→ Selected extract:
======

Richard Dawkins on Hitler and the Tenuousness of Human Existence


I was intrigued to read an excerpt from Richard Dawkins’ new book, An Appetite For Wonder: The Making Of A Scientist, in Salon.com that offers some interesting counterfactual observations underscoring the tenuousness of human existence. 


Dawkins asks: “How can we know whether the course of a life would have been changed by some particular alteration in its early history?”

After discussing a series of decisions made by his parents (to move him from one place of residence to another; to enroll him in a particular school instead of another), he moves on to ask whether such decisions would have permanently altered his development or whether life has a tendency to converge on a pathway, something like a magnetic pull that draws it back despite temporary deviations.”

To answer the question, he argues, “The hypotheticals that I posed are relatively large. Take something utterly trivial yet, I shall argue, momentous. I’ve already speculated that we mammals owe our existence to a particular sneeze by a particular dinosaur. [Earlier in the book he writes: I have put it before, if the second dinosaur to the left of the tall cycad tree had not happened to sneeze and thereby fail to catch the tiny, shrew-like ancestor of all the mammals, we would none of us be here. We all can regard ourselves as exquisitely improbable. But here, in a triumph of hindsight, we are.]

He then goes on to employ the classic scenario of the contingency  of Adolf Hitler’s existence, noting “What if Alois Schicklgruber had happened to sneeze at a particular moment – rather than some other particular moment – during any year before mid-1888 when his son Adolf Hitler was conceived? Obviously I have not the faintest idea of the exact sequence of events involved, and there are surely no historical records of Herr Schicklgruber’s sternutations, but I am confident that a change as trivial as a sneeze in, say, 1858 would have been more than enough to alter the course of history. The evil-omened sperm that engendered Adolf Hitler was one of countless billions produced during his father’s life, and the same goes for his two grandfathers, and four great-grandfathers, and so on back. It is not only plausible but I think certain that a sneeze many years before Hitler’s conception would have had knock-on effects sufficient to derail the trivial circumstance that one particular sperm met one particular egg, thereby changing the entire course of the twentieth century including my existence. Of course, I’m not denying that something like the Second World War might well have happened even without Hitler; nor am I saying that Hitler’s evil madness was inevitably ordained by his genes. With a different upbringing Hitler might have turned out good, or at least uninfluential. But certainly his very existence, and the war as it turned out, depended upon the fortunate – well, unfortunate – happenstance of a particular sperm’s luck.”

======

→ Extracted data:
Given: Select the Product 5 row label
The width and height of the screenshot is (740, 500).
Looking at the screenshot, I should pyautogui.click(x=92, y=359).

======

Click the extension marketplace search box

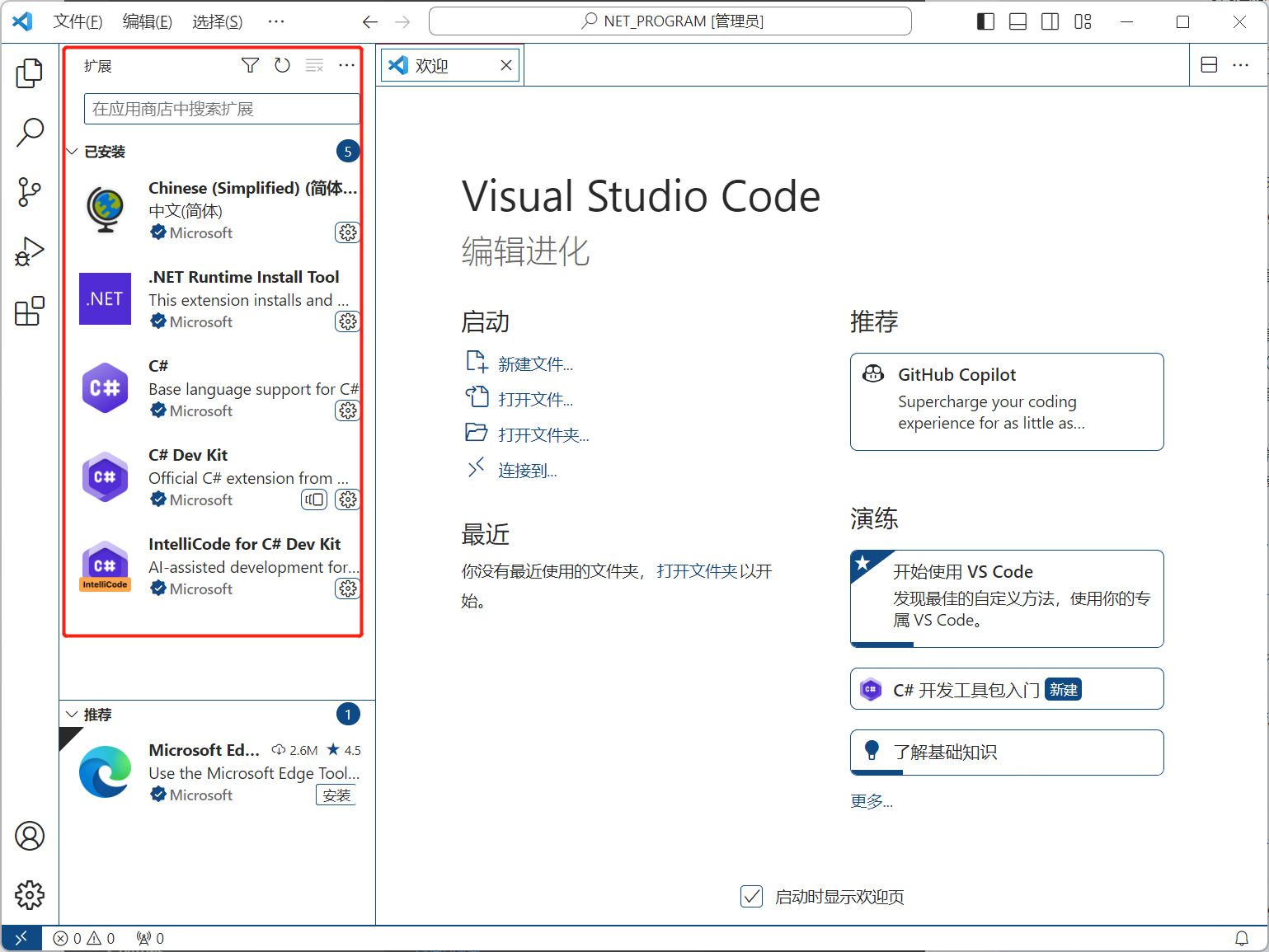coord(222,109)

======

→ Activity list:
(A) In the post about Richard Dawkins, rewrite the paragraph that begins "After discussing a series of decisions" more briefly, keeping its main facts.
(B) According to the post about Richard Dawkins, on which website was the excerpt from his new book published?
(C) Copy out the passage from the post about Richard Dawkins starting at "Richard Dawkins on" and ending at "of human existence.".

→ Per-task outputs:
(A) Dawkins first discusses choices his parents made, such as moving him to another home and enrolling him in one school instead of another. He then asks whether those choices would have changed his development for good, or whether life tends to pull back to one path, like a magnet, despite short detours.

(B) Salon.com

(C)
Richard Dawkins on Hitler and the Tenuousness of Human Existence


I was intrigued to read an excerpt from Richard Dawkins’ new book, An Appetite For Wonder: The Making Of A Scientist, in Salon.com that offers some interesting counterfactual observations underscoring the tenuousness of human existence.